Image: RTD 1000 picodroplet-based Polymerase chain reaction-setup system (Photo courtesy of RainDance Technologies).
An innovative technique using second-generation sequencing technology is as sensitive as the standard methodology but has the potential to improve the efficiency and productivity of genetic testing laboratories.

The recognition of a causal link between mutations in breast cancer 1, early onset (BRCA1) and breast cancer type 2 susceptibility protein (BRCA2) genes and increased risk of developing breast and ovarian cancer has intensified the demand for genetic testing.

Scientists at British Columbia Cancer Agency (Vancouver, BC, Canada) employed the second-generation sequencing assay that uses automated small amplicon polymerase chain reaction (PCR) followed by sample pooling and sequencing with a second-generation instrument. The target region selected was thought to encompass the majority of pathogenic sequence changes in BRCA1 and BRCA2.

The investigators tested the assay using a set of 91 patient genomic DNA samples, 48 selected retrospectively and 43 prospectively. Constitutional DNA was purified from 10 mL of whole peripheral blood using the PureGene protocol and reagents (Inter Medico; Markham, ON, Canada) and quantification was performed via spectrophotometry (NanoDrop; Thermo Fisher Scientific; Wilmington, DE, USA).

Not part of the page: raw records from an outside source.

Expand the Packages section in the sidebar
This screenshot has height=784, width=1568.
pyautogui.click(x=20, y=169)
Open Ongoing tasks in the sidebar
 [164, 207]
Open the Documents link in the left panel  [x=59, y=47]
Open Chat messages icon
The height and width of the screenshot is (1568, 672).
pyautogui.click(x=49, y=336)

The method generated high-quality sequence coverage across all targeted regions with median coverage greater than 4,000-fold for each pooled sample. After some technical adjustments, such as setting the maximum depth parameter to an arbitrarily high value of 500,000 using Sequence Alignment/Map (SAMtools) software and selecting 100,000 as the on-target alignments threshold, the method proved sensitive and specific for detecting variants in genetic sequences.

Comparing the results to those obtained by the standard dideoxy sequencing methodology, the team found 100% concordance between the two methods, with no false-positive or false-negative predictions. The results demonstrate that the method is suitable for sensitive, automatable, high-throughput sequence variant detection in the clinical laboratory.

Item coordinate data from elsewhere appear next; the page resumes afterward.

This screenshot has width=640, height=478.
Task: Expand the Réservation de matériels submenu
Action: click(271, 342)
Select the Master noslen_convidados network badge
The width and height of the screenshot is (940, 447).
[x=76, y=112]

Aly Karsan, MD, the senior author of the study said, “In our laboratory, approximately 25% of high risk patients who undergo BRCA1 or BRCA2 testing will generate a result with a real or ambiguous relationship to hereditary cancer risk, and so testing for these mutations is an important tool to identify individuals who would benefit from preventative surgery or increased breast cancer surveillance.” The study was published on October 7, 2013, in the Journal of Molecular Diagnostics.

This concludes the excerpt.